Dans une étude publiée par PLoS Pathogens, une équipe française associant des scientifiques de deux unités mixtes de recherche (Laboratoire écologie et biologie des interactions et Laboratoire évolution et diversité biologique) a exploré les stratégies de transmission d'une bactérie parasite. Ce travail a montré qu'en étant implantée chez une autre espèce que son hôte naturel, cette bactérie devenait fatale: le nouvel hôte, à trop se défendre contre un parasite inconnu, provoque sa propre mort !
Pour se transmettre d'un hôte à l'autre, les parasites ont le choix entre deux stratégies: soit l'option "cool", en diminuant leur virulence pour profiter de la reproduction de l'hôte afin de se transmettre à sa descendance, soit, au contraire, l'option agressive où la virulence est augmentée, ce qui favorise une transmission infectieuse. Les bactéries Wolbachia constituent un modèle idéal pour étudier de telles stratégies. Ces bactéries symbiotiques infectent un large spectre d'arthropodes (insectes, araignées, crustacés, etc.) chez qui elles se transmettent par voie verticale, de la mère aux descendants. Dans ce contexte, on observe en général une faible virulence des Wolbachia, car celles-ci n'ont pas intérêt à affaiblir leur hôte. Cependant, de nombreux indices suggèrent qu'un autre mode de transmission, par voie horizontale (infectieuse, d'hôte à hôte), joue un rôle important dans la dispersion de ces bactéries. Dans ce cas, on peut s'attendre à ce que leur virulence soit modifiée, en particulier lorsque hôtes et parasites n'ont pas co-évolué.
Dans l'étude publiée par PLoS Pathogens, une souche de Wolbachia, peu virulente chez son hôte natif, le cloporte commun, a été introduite artificiellement chez une espèce voisine, Porcellio d. dilatatus. Ce transfert de parasite aboutit à la mort des receveurs. Des symptômes tels que la perte d'activité locomotrice accompagnée de tremblements et de convulsions suggèrent une atteinte du système nerveux. Les Wolbachia se multiplient certes abondamment dans le système nerveux central de l'hôte receveur mais pas plus que chez l'hôte natif, lequel ne présente pas ces symptômes. En revanche, il y a une grande différence entre les hôtes natifs et les receveurs: alors que les cellules nerveuses des premiers conservent un aspect normal malgré l'infection, les cellules nerveuses des seconds sont totalement désorganisées suite au processus d'autophagie. Il s'agit d'un moyen de lutte qui consiste, pour la cellule infectée, à digérer une partie de son contenu s'il est indésirable. Ainsi, l'hôte natif chez qui la bactérie se transmet verticalement semble tolérer cette dernière sans déclencher de réponse autophagique tandis qu'à la suite d'un transfert horizontal, l'hôte receveur essaye de lutter. L'intense réaction autophagique déclenchée contre le symbiote se retourne alors contre l'hôte lui-même et semble être la cause des symptômes observés et de la mort qui s'ensuit.
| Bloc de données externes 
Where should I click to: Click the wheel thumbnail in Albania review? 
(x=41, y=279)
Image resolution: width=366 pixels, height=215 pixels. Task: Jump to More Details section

Ces résultats montrent qu'un symbiote peut devenir pathogène du fait de la réaction de défense que son hôte déclenche. Cela illustre également le fait que, dans certaines situations d'infection par un microorganisme, la tolérance immunitaire peut constituer une meilleure stratégie que la lutte...
Référence:
High Virulence of Wolbachia after Host Switching: When Autophagy Hurts, PLoS Pathogens, Winka Le Clec'h, Christine Braquart-Varnier, Maryline Raimond, Jean-Baptiste Ferdy, Didier Bouchon & Mathieu Sicard.